* _PROBLEM TO WORK ON_: Leave out pictures; repeat exactly the lines from the "Screen dimensions: 1050x763" line through the last of the data below.

Stored data entries:
# # #
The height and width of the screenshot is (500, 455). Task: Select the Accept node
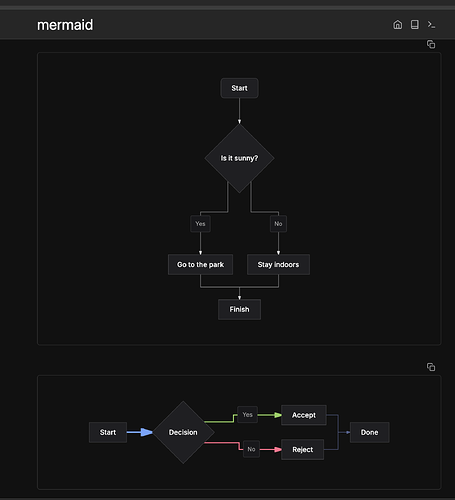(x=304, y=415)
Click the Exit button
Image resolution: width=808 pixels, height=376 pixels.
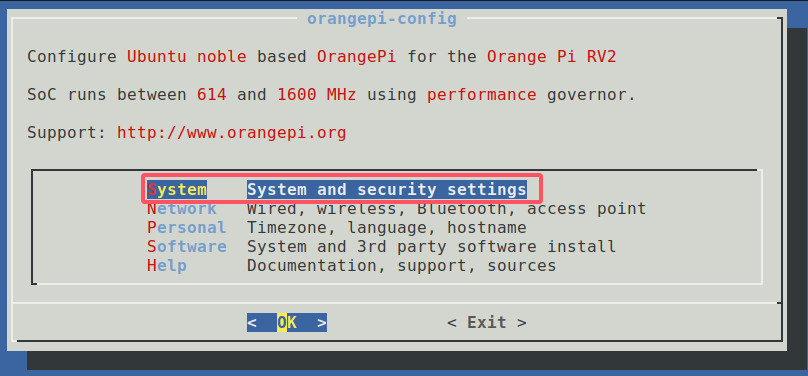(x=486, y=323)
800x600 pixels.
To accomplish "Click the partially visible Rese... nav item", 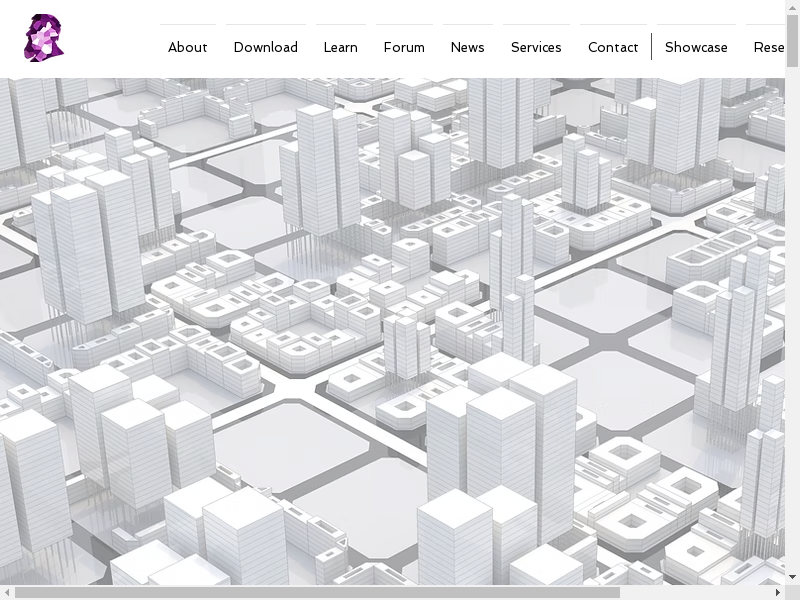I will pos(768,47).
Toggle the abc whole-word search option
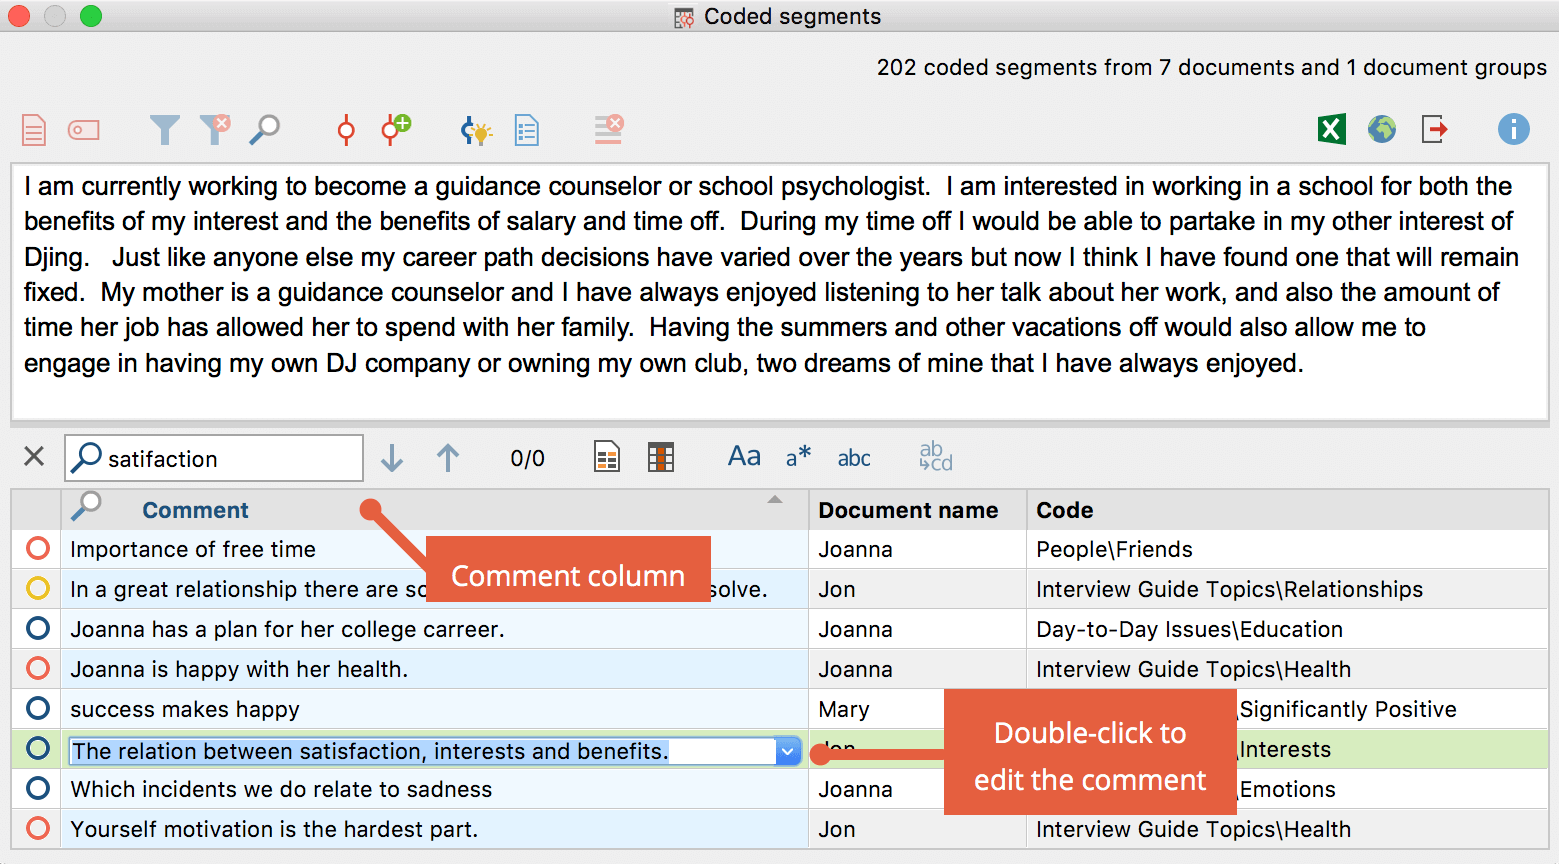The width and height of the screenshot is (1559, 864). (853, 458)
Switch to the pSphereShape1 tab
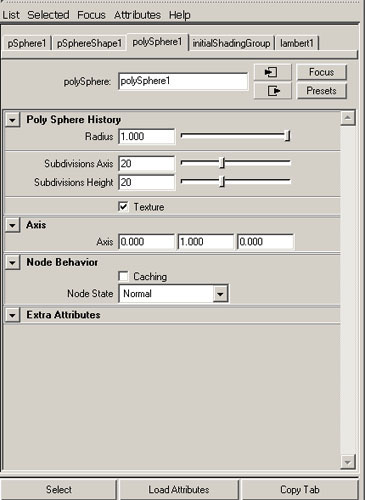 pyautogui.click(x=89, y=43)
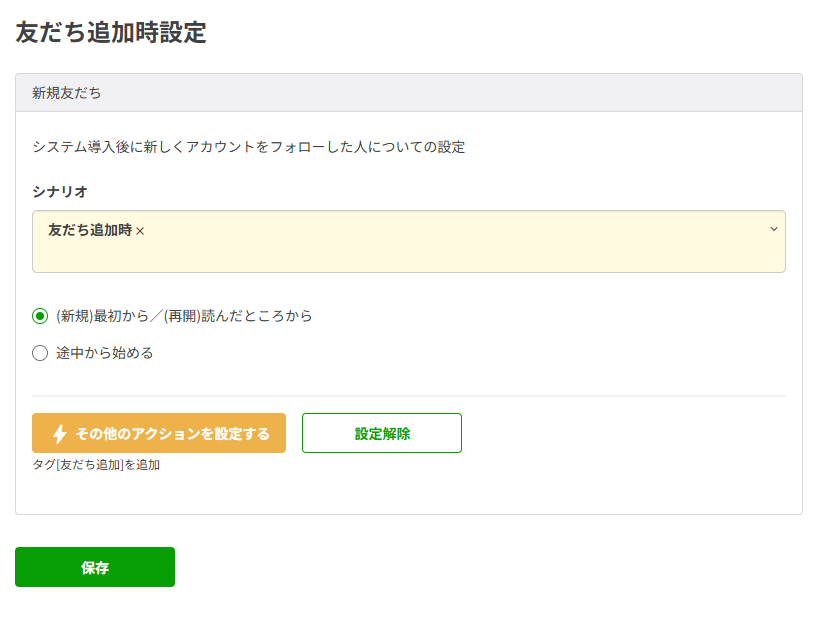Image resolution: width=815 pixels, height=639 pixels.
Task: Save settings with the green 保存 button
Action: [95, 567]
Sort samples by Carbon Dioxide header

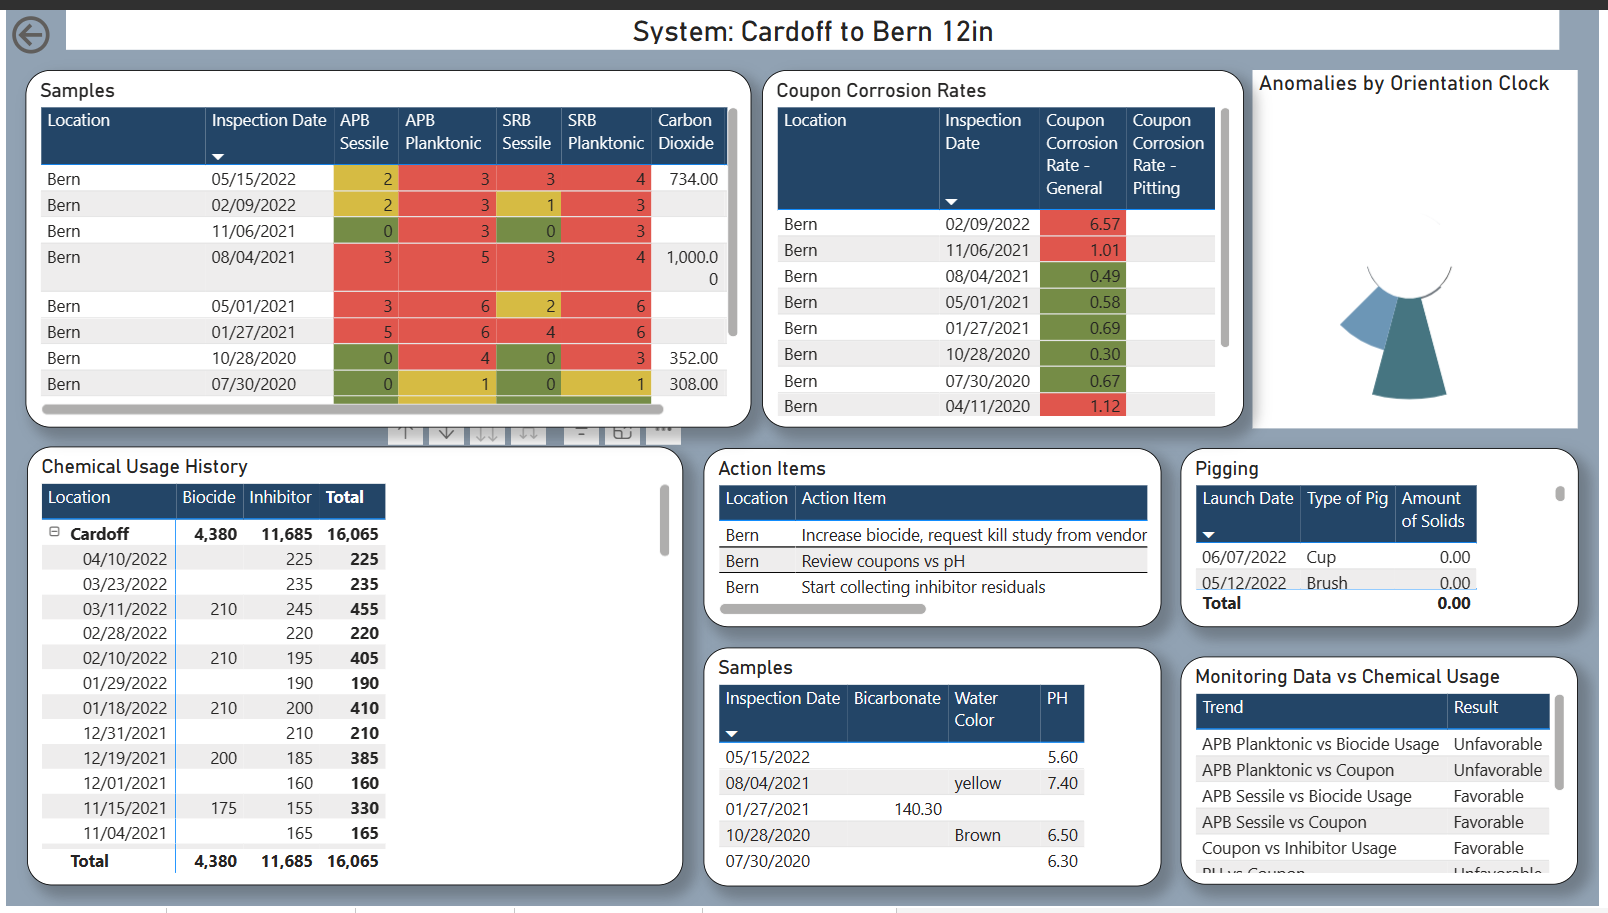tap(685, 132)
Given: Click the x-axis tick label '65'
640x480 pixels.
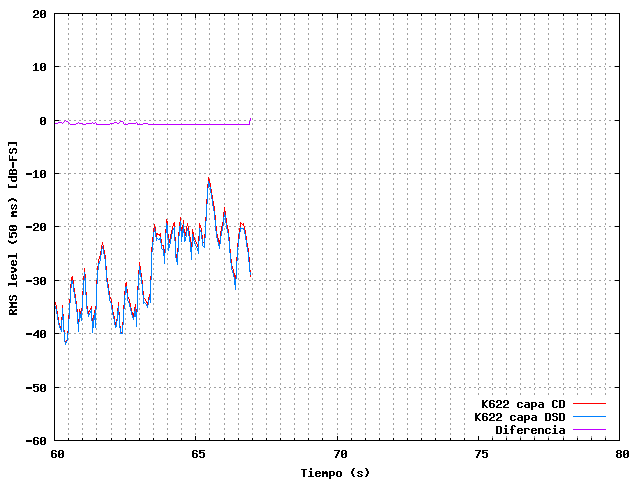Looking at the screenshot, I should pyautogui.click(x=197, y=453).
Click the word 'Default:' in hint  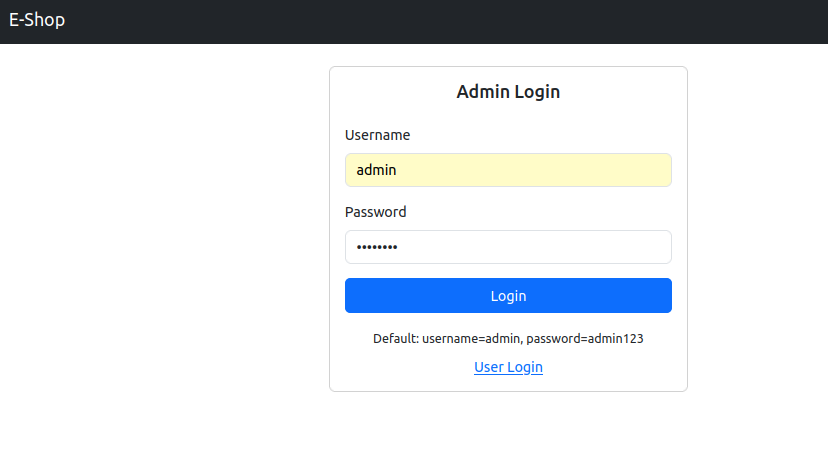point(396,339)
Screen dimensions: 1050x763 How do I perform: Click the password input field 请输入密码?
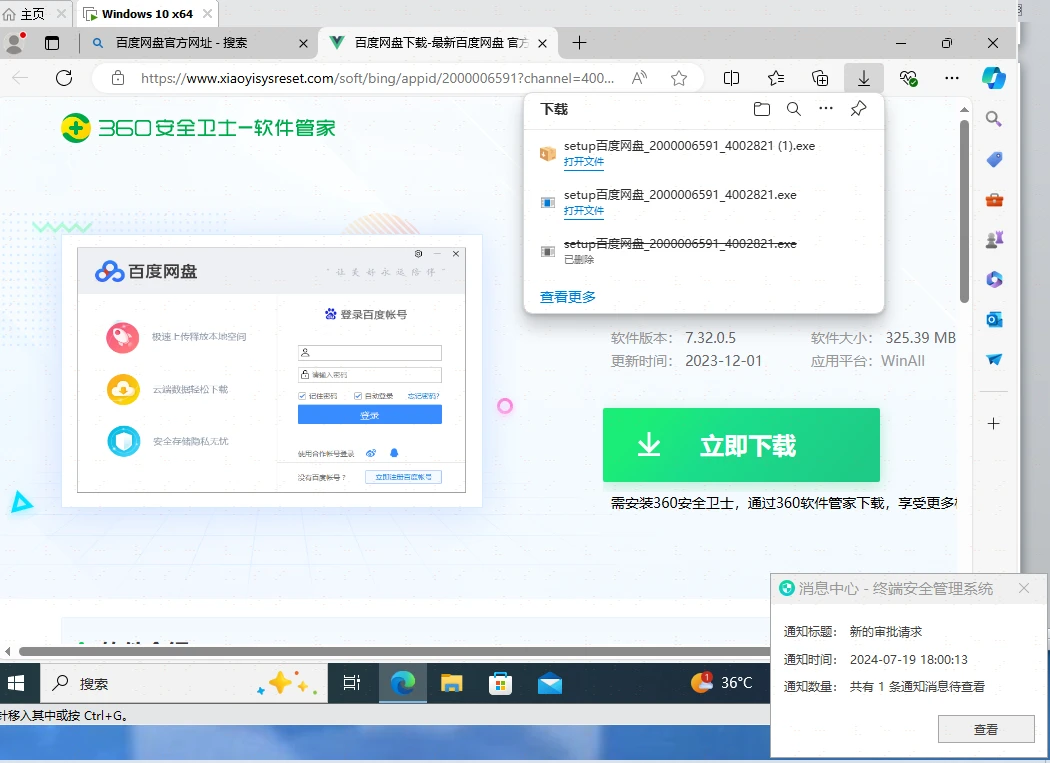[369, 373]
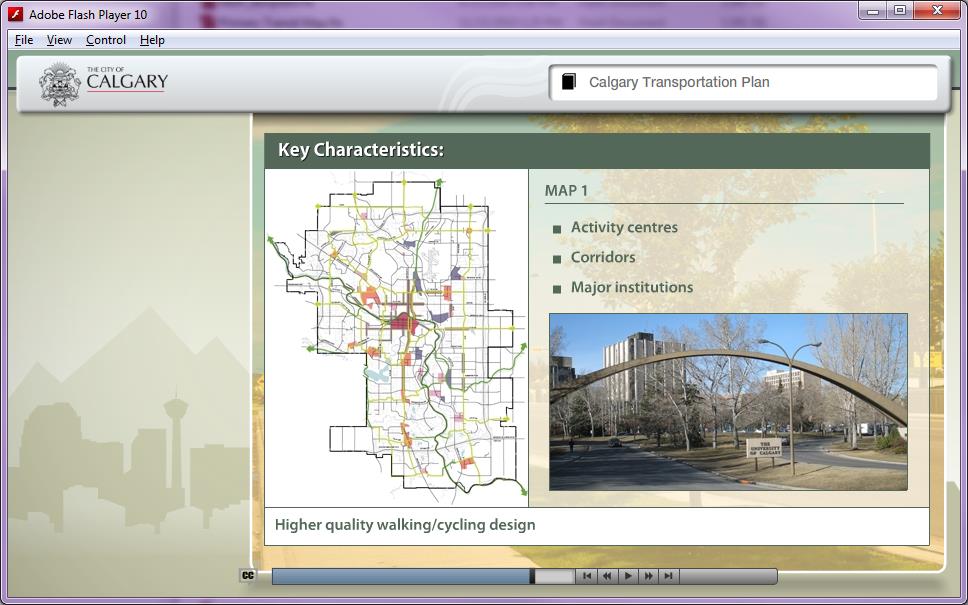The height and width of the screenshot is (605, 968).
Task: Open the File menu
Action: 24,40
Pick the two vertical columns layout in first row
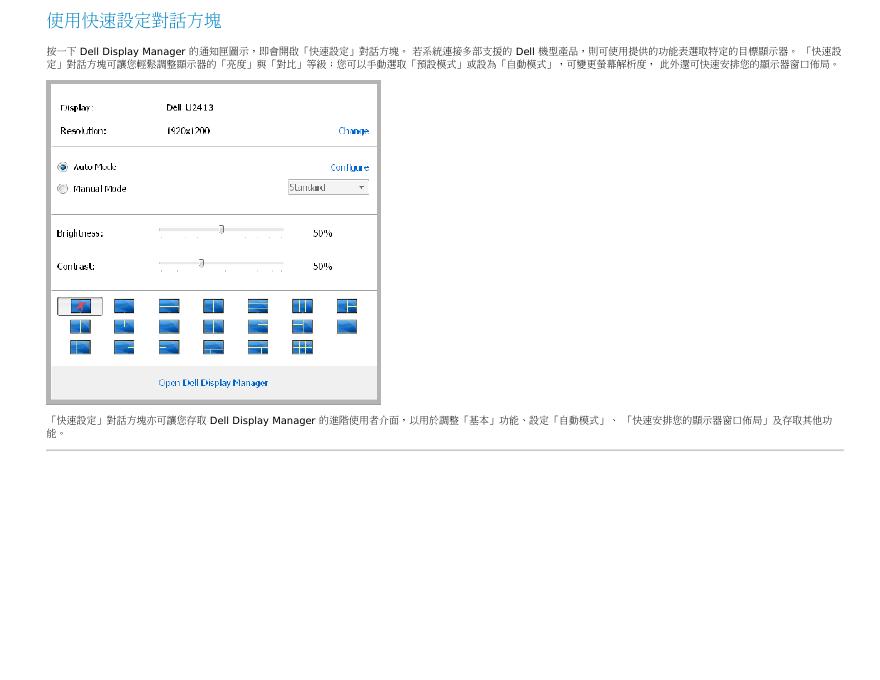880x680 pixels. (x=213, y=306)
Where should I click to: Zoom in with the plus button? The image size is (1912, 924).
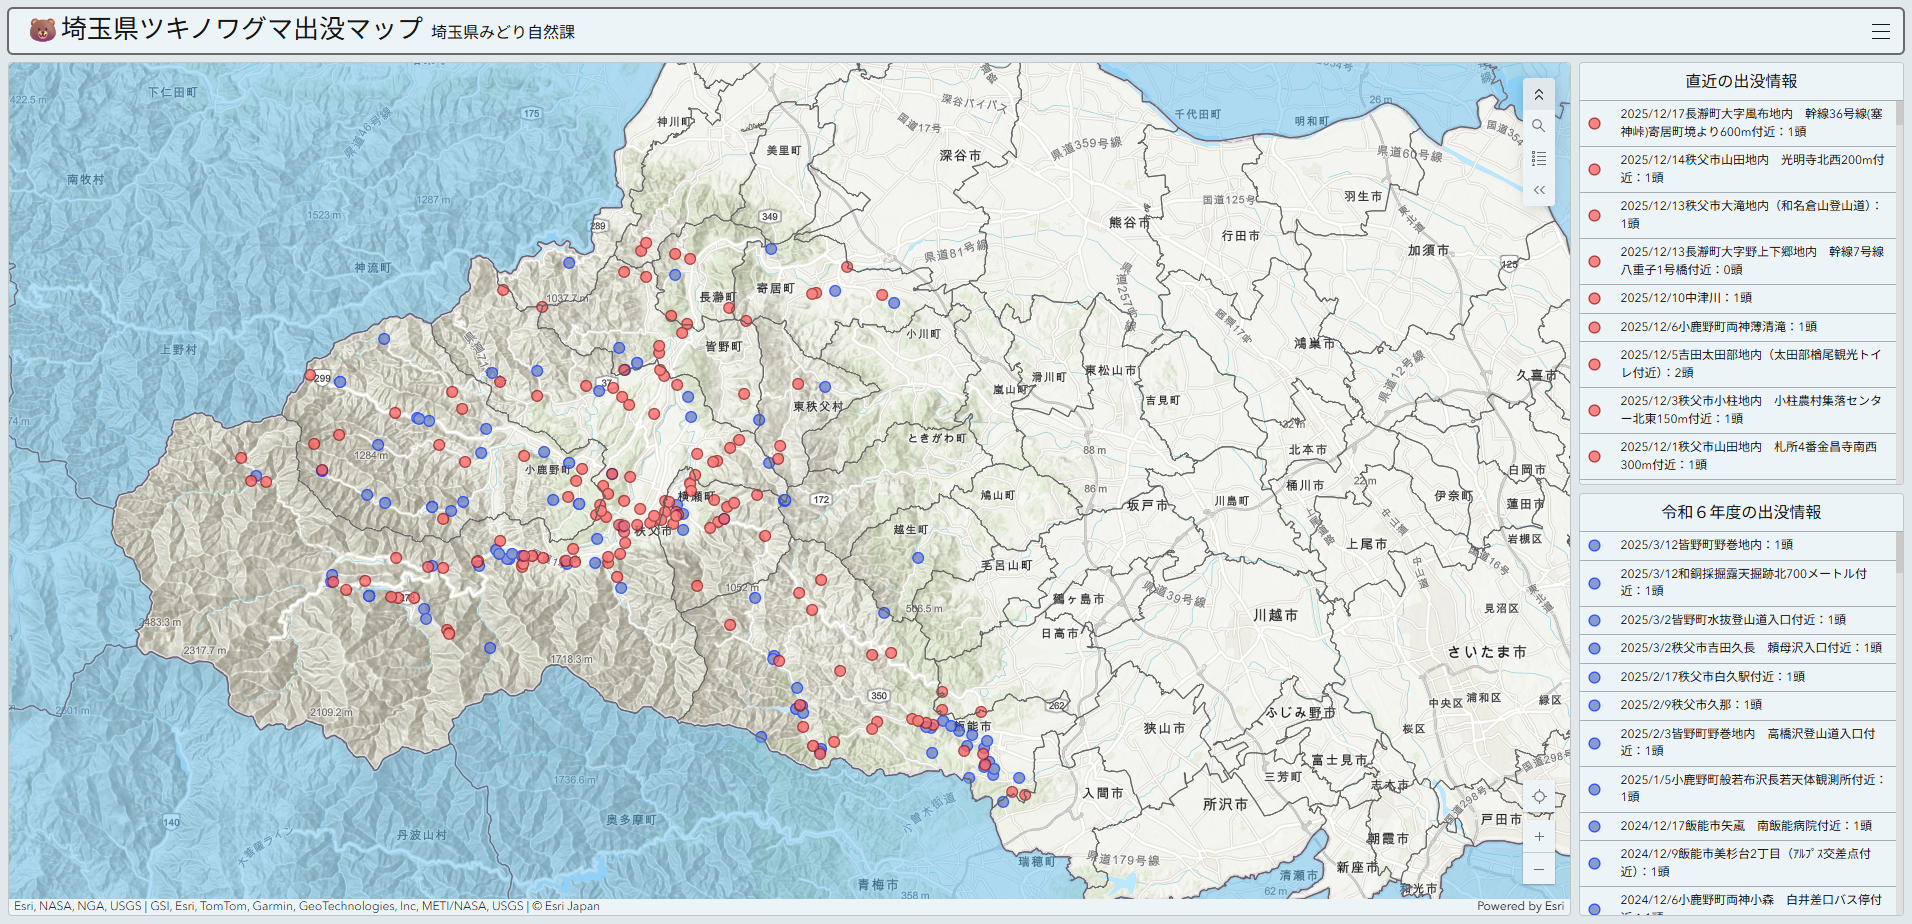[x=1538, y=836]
# # #
* _REPLY_:
Screen dimensions: 1050x763 How do I perform: Click the password input field 请输入密码?
[369, 373]
The height and width of the screenshot is (605, 968).
Task: Open the File menu
Action: 24,40
Pick the two vertical columns layout in first row
880x680 pixels. (x=213, y=306)
Where should I click to: Zoom in with the plus button? The image size is (1912, 924).
[x=1538, y=836]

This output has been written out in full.